Reputation: 478

How do I batch rename columns in pyspark efficiently?

I am trying to batch rename my columns in PySpark from:

 'collect_list(Target_Met_1)[1]' --> 'AB11'
 'collect_list(Target_Met_1)[2]' --> 'AB12'
 'collect_list(Target_Met_2)[1]' --> 'AB21'
 'collect_list(Target_Met_1)[150]' --> 'AB150'

How do I go about it in a programmatically? Right now, I can manually change the names using:

df.withColumnRenamed('collect_list(Target_Met_1)[1]', 'AB11')

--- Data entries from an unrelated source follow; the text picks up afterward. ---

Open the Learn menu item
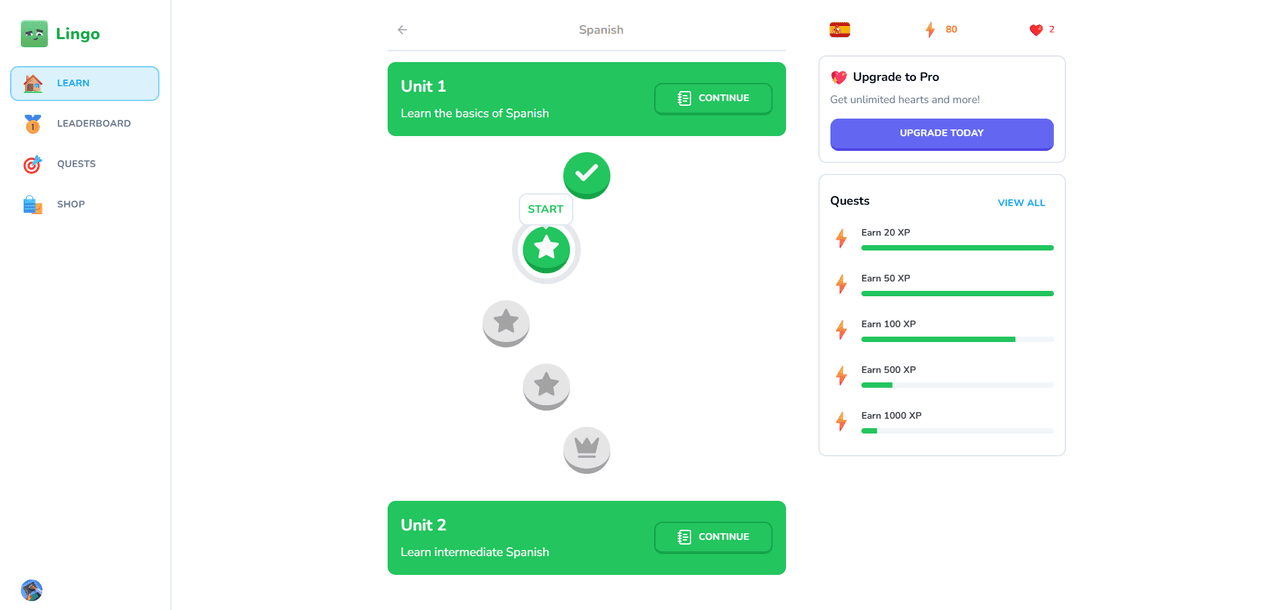Viewport: 1280px width, 610px height. 85,83
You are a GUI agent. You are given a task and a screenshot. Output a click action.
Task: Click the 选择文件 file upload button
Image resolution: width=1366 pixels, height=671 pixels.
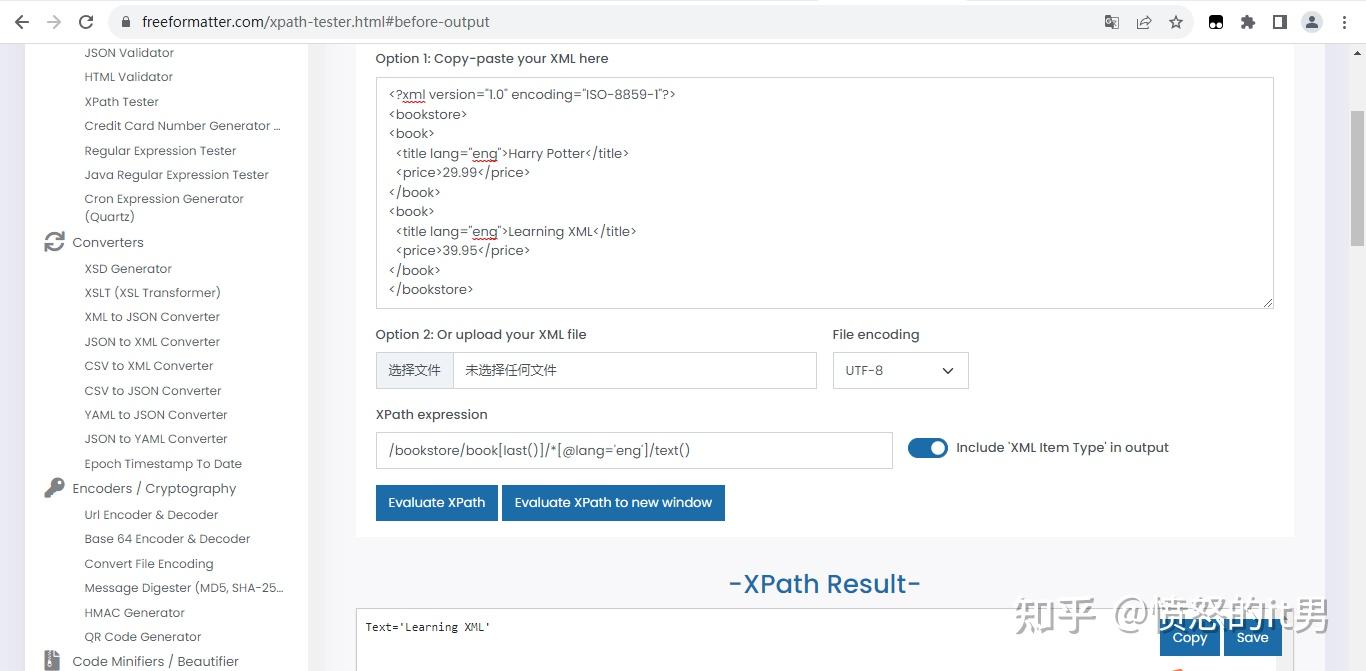pyautogui.click(x=413, y=370)
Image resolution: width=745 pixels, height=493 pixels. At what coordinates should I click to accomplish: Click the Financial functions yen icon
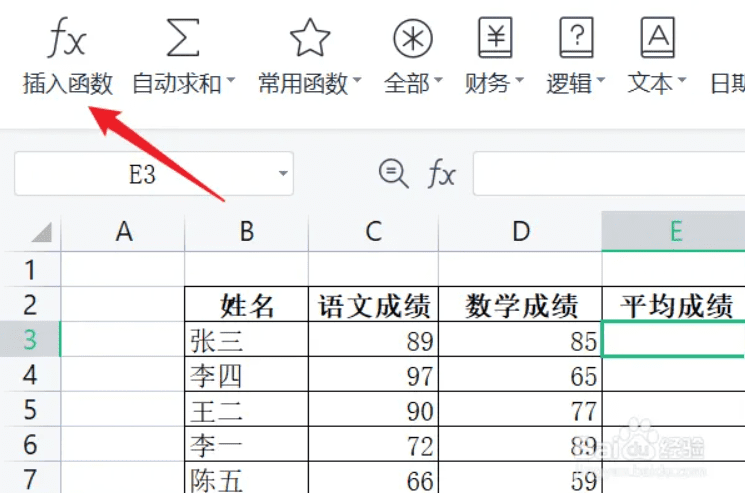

But if I have 500 columns, it's not efficient. I realize that an other way to renaming it would be using something like a udf, but I cannot figure the best possible approach.

I have split the columns and that's not the problem. The problem is around renaming the column.

Upvotes: 2

Answers (3)

pettinato

Reputation: 1542

Something like this can help too. It's a rename function similar to the Pandas rename functionality.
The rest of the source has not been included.